LcS was reported to improve diarrhea by improving and regulating the intestinal microbiota and environment [16, 17]. In this study, while LcS did not affect the duration of diarrhea, the incidence of diarrhea tended to be improved after 12 weeks of intervention, and the OR was 0.60 (p = 0.068). There are many studies on the use of probiotics (Lactobacillus or Bifidobacteria) for diarrhea or gastrointestinal disease treatment [26, 27]. Sur et al. conducted a double-blind, randomized, controlled trial with 3758 children aged 1‒5 years in an urban slum in Kolkata, India [16] and reported that daily LcS intake played a role in preventing acute diarrhea in young children in a developing country’s community environment. Wong et al. showed that LcS reduced the incidence of antibiotic-associated diarrhea in emergency room patients [28].

This study provides evidence that supports the benefits of LcS to prevent infectious diseases. ARI is also a major target of probiotics, and several studies around the world have demonstrated the usefulness of probiotic products for the improvement of ARI. Weizman et al. showed that infants who received Bifidobacterium lactis or Lactobacillus reuteri exhibited significantly fewer fever episodes [29]. Another study involving children aged 1‒3 years, who received formula milk with oligosaccharide and B. lactis HN019 for 1 year, found a reduction in the incidence of pneumonia, severe acute lower respiratory infections, and days of severe illness and high fever [30]. However, several studies have reported different results for the changes in immune status caused by different strains of probiotics, including both positive and negative results. Thus, it is important to accumulate data on the effect of probiotic strains on immune function or infectious diseases to verify their credibility. Recently, it was demonstrated that LcS reduced the frequency and duration of ARI in office workers [18] and exerted protective effects against infections in athletes [19, 31]. The mechanism underlying the immunoregulatory function of LcS was upregulation of NK cell activity [32]. In this study, we did not check NK cell activity, and thus, further investigation is required to identify this mechanism in Vietnamese children.

Some studies have shown that probiotics may improve the nutritional status of children [30, 33]. However, many factors affect the nutritional status, and the effectiveness of probiotics might be affected by the intervention period, sample size, and characteristics of study subjects.
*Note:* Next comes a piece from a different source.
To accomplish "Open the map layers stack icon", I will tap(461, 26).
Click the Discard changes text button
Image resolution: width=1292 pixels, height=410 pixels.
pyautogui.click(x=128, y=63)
In our study, weight gain in the Probiotic group was significantly higher than that in the Control group after 12 weeks of intervention. Conversely, baseline age between the two groups was different, and significantly higher energy intake was observed in the Probiotic group after 12 weeks of intervention (data not shown, survey not for all subjects). Therefore, it is not clear whether the weight gain observed in the Probiotic group was due to a gap in age, the increase in energy intake, or the improvement of nutritional absorption by probiotics. Some studies have shown the protective effects of probiotics on malnourished children in terms of improved nutritional status, but further investigation is required.

Limitations

Three limitations of this clinical study should be considered. First, there was a difference in background information between the groups, especially the age of the children. Though the incidence of constipation, diarrhea, and ARI did not differ between the groups at baseline, body weight and height were markedly different due to the age differences between the groups. Second, the double-blind placebo-controlled design was not adopted in this clinical trial, because this study also served as a basic health survey for the children in Thanh Hoa, Vietnam. Third, there is no accumulation of supportive data for the potential beneficial effect of LcS on children’s nutritional absorption. This needs to be verified in the future via in vitro and clinical studies.

Conclusion

Habitual consumption of fermented milk containing LcS prevented constipation and ARI in Vietnamese children, and it may be useful for treating diarrhea and improving nutritional status, thus conferring remarkable health benefits to children in Vietnam.